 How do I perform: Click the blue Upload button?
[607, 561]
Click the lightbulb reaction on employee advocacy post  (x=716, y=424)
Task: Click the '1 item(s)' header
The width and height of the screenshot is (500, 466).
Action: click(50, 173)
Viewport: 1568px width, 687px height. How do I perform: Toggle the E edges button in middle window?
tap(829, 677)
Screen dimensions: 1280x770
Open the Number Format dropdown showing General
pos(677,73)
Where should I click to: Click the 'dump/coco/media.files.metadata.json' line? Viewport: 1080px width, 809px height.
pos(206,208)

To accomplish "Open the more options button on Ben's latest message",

• Exercise objective
Write out, without alteration, the line that contains "Open the Number" and all subsequent lines down to the end of the data above.

• Response below
Open the Number Format dropdown showing General
pos(677,73)
Where should I click to: Click the 'dump/coco/media.files.metadata.json' line? Viewport: 1080px width, 809px height.
pos(206,208)

To accomplish "Open the more options button on Ben's latest message",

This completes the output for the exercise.